Pedro S

Posted on Jul 20, 2020

When to use OOP in Python if you are not developing large applications

#python #beginners #oop #datatypes

Having started studying programming from a data science perspective, I had a lot of trouble understanding not exactly what object-oriented programming (OOP) was, but why should I use it. After all, the code I wrote seemed to do just well without custom classes and objects.

Inspired by an introduction on OOP in Python I watched in a recent online conference (in Brazilian Portuguese) – congrats on the talk, Maria Clara! –, I decided to write an introduction to OOP that will not focus on syntax or Python perks (I will assume you already know fairly well how to declare classes in Python), but will actually focus on when OOP should be used. I will present: (1) to what kind of code and issues OOP was created, (2) whether it has a place in non-complex applications and (3) what features Python has that can be used besides ordinary class declarations for most of the projects.

Why OOP in the first place?

OOP was developed as a strategy to organize code in large and complex applications.

Let's say we are making an application in a bank that will read the balance of an account from a database and decrease it under request of a user, if there are enough funds. It could follow this very simplified layout:

from db_connection import db_connection

def get_balance(db_connection, account_no):
    ...
    return balance

def withdraw(balance, amount):
    if amount <= balance:
        return balance - amount
    else:
        raise Exception('Insufficient funds')

def update_balance(db_connection, account_no, new_balance):
    ...

if __name__ == '__main__':
    account_no = input('Type account number: ')
    to_withdraw = float(input('Type amount to be withdrawn: '))
    old_balance = get_balance(db_connection, account_no)
    new_balance = withdraw(old_balance, to_withdraw)
    update_balance(db_connection, account_no, new_balance)

What if we want to allow a certain category of bank accounts to withdraw more money than available in the balance under a certain interest rate, as a loan? Our code quickly becomes way more complex:

from db_connection import db_connection

ACCOUNT_CATEGORIES_ALLOWED_TO_LOAN = set(...)

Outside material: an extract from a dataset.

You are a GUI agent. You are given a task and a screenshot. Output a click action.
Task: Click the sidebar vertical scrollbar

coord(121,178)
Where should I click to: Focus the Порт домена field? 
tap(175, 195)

def get_balance(db_connection, account_no):
    ...
    return balance

def get_account_category(db_connection, account_no):
    ...
    return account_category

def withdraw(balance, amount, is_allowed_to_loan):
    if not is_allowed_to_loan and amount > balance:
        raise Exception('Insufficient funds')
    else:
        return balance - amount

def update_balance(db_connection, account_no, new_balance):
    ...

def register_loan(db_connection, account_no, amount_loaned):
    ...

if __name__ == '__main__':
    # Get account info
    account_no = input('Type account number: ')
    to_withdraw = float(input('Type amount to be withdrawn: '))
    acct_category = get_account_category(db_connection, account_no)
    # Withdrawal operation
    old_balance = get_balance(db_connection, account_no)
    is_allowed_to_loan = acct_category in ACCOUNT_CATEGORIES_ALLOWED_TO_LOAN
    new_balance = withdraw(old_balance, to_withdraw, is_allowed_to_loan)
    # Updates
    update_balance(db_connection, account_no, new_balance)
    if new_balance < 0:
        register_loan(db_connection, account_no, new_balance)

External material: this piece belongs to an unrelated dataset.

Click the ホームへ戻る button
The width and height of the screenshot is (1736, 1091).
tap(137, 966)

Now imagine that there could be many different bank account categories, each of them with different consequences for different operations and available funds. The code base would quickly become spaghetti code: a bunch of different functions and flow control statements that is difficult to understand and to maintain.

That is where OOP steps in. It associates a specific set of data with specific functions to act on them, in a way that the relation between the information your code is dealing with and what it is able to do with it is very clear. Let's check how this is done.

Abstraction

Code in OOP is organized through abstractions of real-life objects. In this sense, the bank account in our application example would be a class, a "thing" with its own characteristics (the data, called "attributes" in OOP) and actions (the "methods"), just like it is in the real world:

class Account:
    def __init__(self, balance):
        self.balance = balance

    def withdraw(self, amount):
        if amount <= self.balance:
            self.balance -= amount
        else:
            raise Exception('Insufficient funds')

Just from taking a quick look at the snippet above, you can know that (1) every account has a certain balance (2) every account can receive a "withdraw" action. This is different from what we had in our previous spaghetti application: if we were to change anything regarding bank accounts in our system, we would have to search through all the code to find where the changes should be made – and we would have to hope that we were making the change in all the necessary places. Classes help everything be more concentrated.

Our application could now be simplified to this:

from db_connection import db_connection
from classes.accounts import Account

def get_account(db_connection, account_no) -> Account:
    ...
    return Account(balance)

def update_database(db_connection, account_obj: Account):
    ...

if __name__ == '__main__':
    account_no = input('Type account number: ')
    to_withdraw = float(input('Type amount to be withdrawn: '))
    account = get_account(db_connection, account_no)
    account.withdraw(to_withdraw)
    update_database(db_connection, account)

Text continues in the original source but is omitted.